--- Exercise details ---
All entries need to be written out again exactly, without their pictures.

━━ Extracted entries

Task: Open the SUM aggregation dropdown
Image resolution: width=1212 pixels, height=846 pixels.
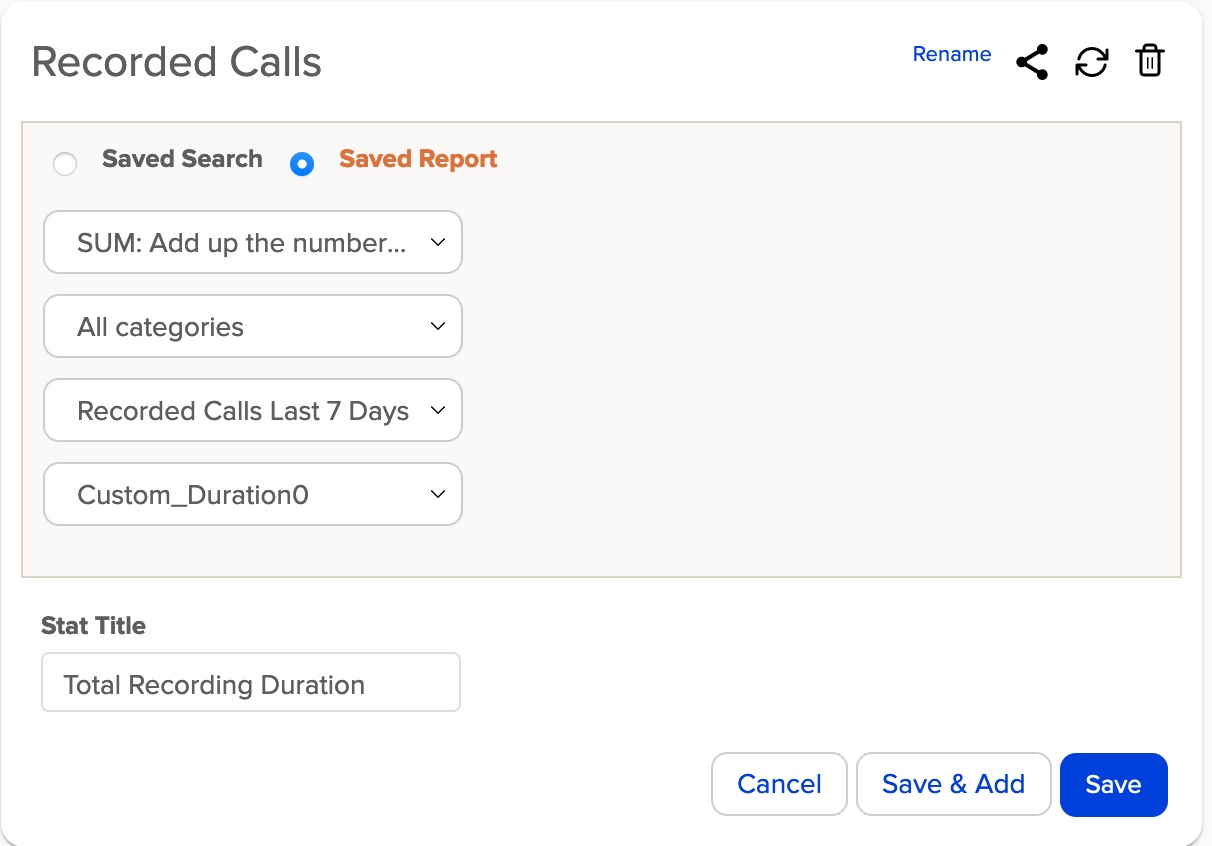Action: pos(252,242)
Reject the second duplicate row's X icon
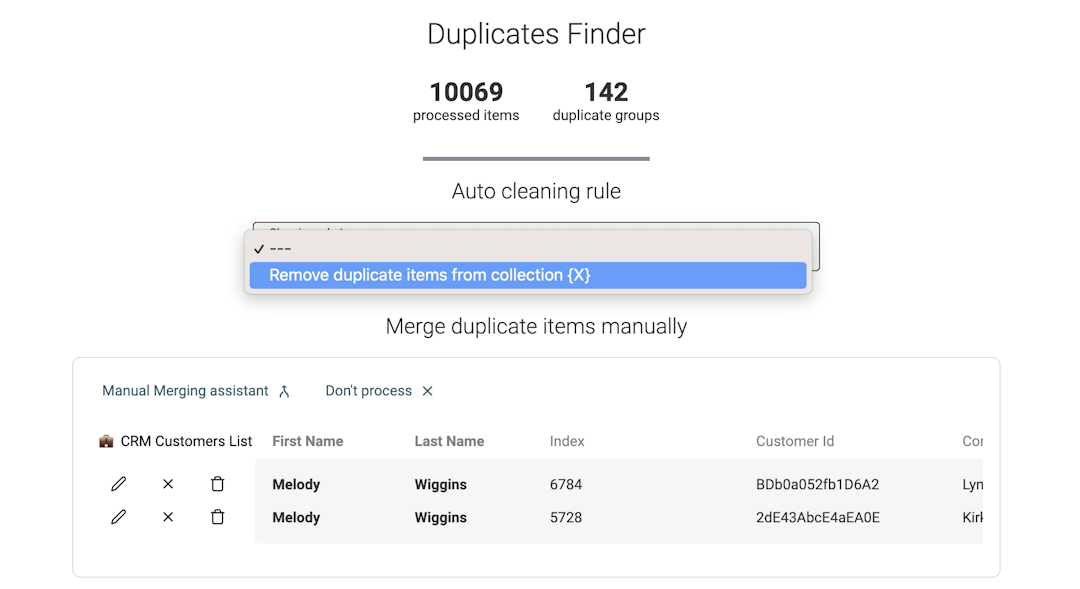Screen dimensions: 1080x589 (168, 517)
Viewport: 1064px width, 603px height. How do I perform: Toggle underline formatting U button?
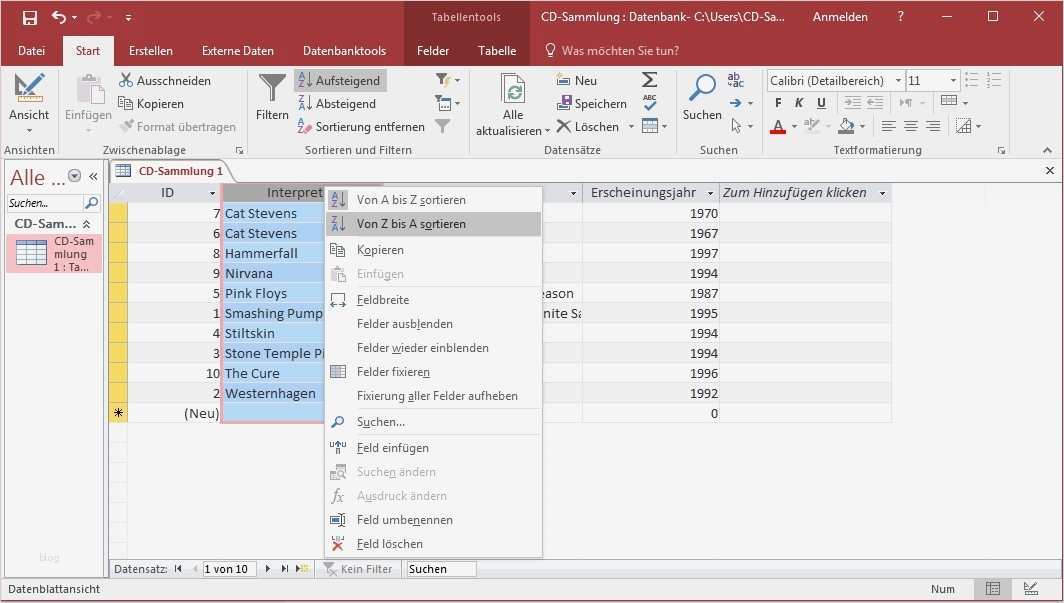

━━━━

--- Finished task ---
Task: Open the SUM aggregation dropdown
Image resolution: width=1212 pixels, height=846 pixels.
Action: pos(252,242)
Reject the second duplicate row's X icon
Screen dimensions: 1080x589 (168, 517)
Viewport: 1064px width, 603px height. How do I perform: Toggle underline formatting U button?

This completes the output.